# Which Giant is Comparable to Trek Madone 4.5



## GT5050

Hi! I am primarily a mountain biker, but am considering a new road bike to replace my 2008 OCR which is great but a tad big. I ride a Giant mtb and in general like their bikes as the value seems pretty good across the board.

I just ran into a deal where I can get a 2013 Trek Madone 4.5 for just shy of $2k US, regular is 2650. Component wise it sits between the TCR Composite 1&2. However, apples to apples, is Trek's Madone 4 series comparable to Giant's TCR Composite or Advanced? 

MSRP wise it seems more like Giant's advanced, but I'm not familiar with the various grades of carbon and whatnot. Also considering a Defy as well...


----------



## Cannot

Not familiar with Trek 400 Series OCLV Carbon, but I know Giant uses:

Composite: Toray T-600
Advanced: Toray T-700
Advanced SL: Toray T-800


----------



## oisiaa

I'd recommend looking at the TCR SL1 $2,225 is MSRP, you can probably find it for $2,000. Better yet, go for the 2013 model which I feel has a better (lack of) paint job. It is an aluminum frame, but absolutely stunning to look at. This build is full Ultegra with pretty good wheels. 
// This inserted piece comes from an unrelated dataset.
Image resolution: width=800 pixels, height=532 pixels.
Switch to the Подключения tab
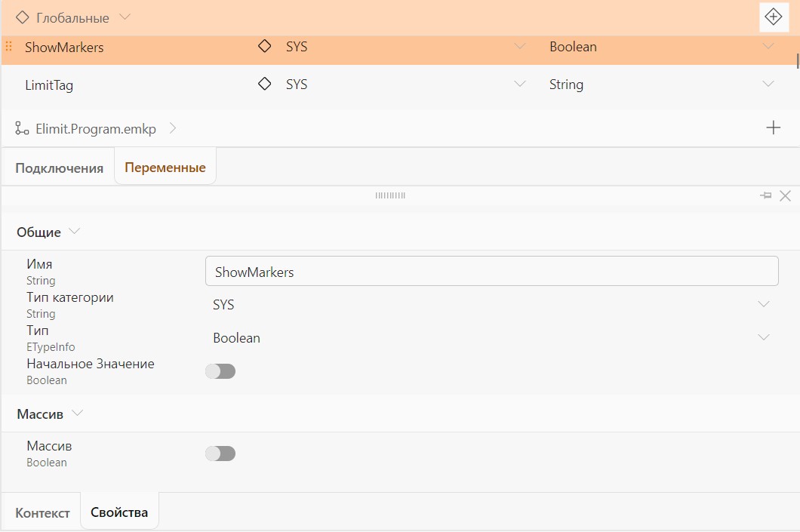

TCR SLR 1 (2014) - Bikes | Giant Bicycles | United States

The 2013 version: TCR SL 1 (2013) - Bikes | Giant Bicycles | United States

Edit: I know a guy who has one and he loves it. When he first got it he complained about how harsh the ride is, but he has since gotten used to it.


----------



## odearja

I was talking to a buddy a few days ago about this almost exact issue and he said that trek is giving their bikes away for a reason right now. 
However I was looking at the Domane 4.5 vs the Defy Comp 2. 
I am sticking with Giant for now.


----------



## cobra5514

odearja said:


> I was talking to a buddy a few days ago about this almost exact issue and he said that trek is giving their bikes away for a reason right now.
> However I was looking at the Domane 4.5 vs the Defy Comp 2.
> I am sticking with Giant for now.


Do you think Trek is going to do a redesign of the Madone?


----------



## odearja

cobra5514 said:


> Do you think Trek is going to do a redesign of the Madone?
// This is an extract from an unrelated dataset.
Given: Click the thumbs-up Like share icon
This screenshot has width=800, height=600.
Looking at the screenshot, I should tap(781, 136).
I would be the wrong guy to ask, but that is what makes the most business sense. Either a complete redesign or a liquidation which I find to be very unlikely.


----------



## darwinosx

odearja said:


> I would be the wrong guy to ask, but that is what makes the most business sense. Either a complete redesign or a liquidation which I find to be very unlikely.
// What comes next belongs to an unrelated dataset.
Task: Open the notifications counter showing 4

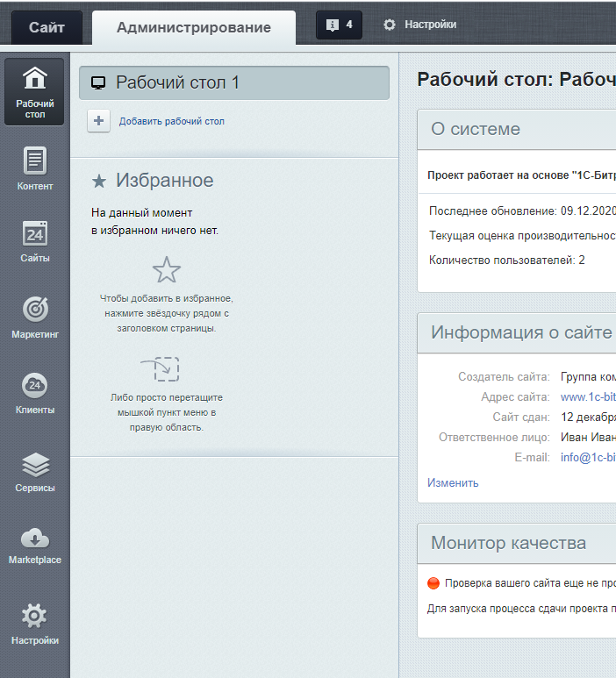Action: click(x=339, y=25)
Giant makes most of Trek's bikes.
Giant bikes are better specced whereas Trek like to cheap out on some parts and hope buyers don't notice. Since Giant makes their own frames they don't have to pay someone to make them like Trek does. So Giant can provide better specs and lower prices.
A lot of Ultegra bikes are going for fire sale prices right now because the 2014 bikes will have the new 11-speed Ultegra.


----------



## odearja

darwinosx said:


> A lot of Ultegra bikes are going for fire sale prices right now because the 2014 bikes will have the new 11-speed Ultegra.


Well, there ya go!


----------



## darwinosx

odearja said:


> Well, there ya go!


And the bike manufactures weren't at all happy with Shimano when they announced 11 speed Ultegra early in April of this year They made it a sure thing that people would either wait to get a new bike until they could get the new Ultegra ( which is exactly what I am doing), or they would expect to get 2013 bikes at a very good price. A friend of mine just bought a 2013 Ultegra Trek Domane at $1,000 off but I think he should have waited and got the new Ultegra especially since he likes electronic shifting and the new Ultegra has a lot of improvements for electronic shifting. He can afford the extra $1,000...


----------



## odearja

darwinosx said:


> And the bike manufactures weren't at all happy with Shimano when they announced 11 speed Ultegra early in April of this year They made it a sure thing that people would either wait to get a new bike until they could get the new Ultegra ( which is exactly what I am doing), or they would expect to get 2013 bikes at a very good price. A friend of mine just bought a 2013 Ultegra Trek Domane at $1,000 off but I think he should have waited and got the new Ultegra especially since he likes electronic shifting and the new Ultegra has a lot of improvements for electronic shifting. He can afford the extra $1,000...


Well duh! Lol
I've had the bug for a new bike for a while. 
It's killing me to wait for the 2014 stock to come in, but I'm going to manage.


----------



## charlox5

imo the specs on the frame are going to be hard to compare on the internet. pricing is almost arbitrary or surely tied to the component package/wheels that come from the factory. 

I'm not saying that the TCR comp and the Madone are going to be the same, but when you test ride either one, you should have a better idea.

long story short, i don't think it's worth paying a premium for either frame purely based on carbon type, or brand model hierarchy or even frame weight.


----------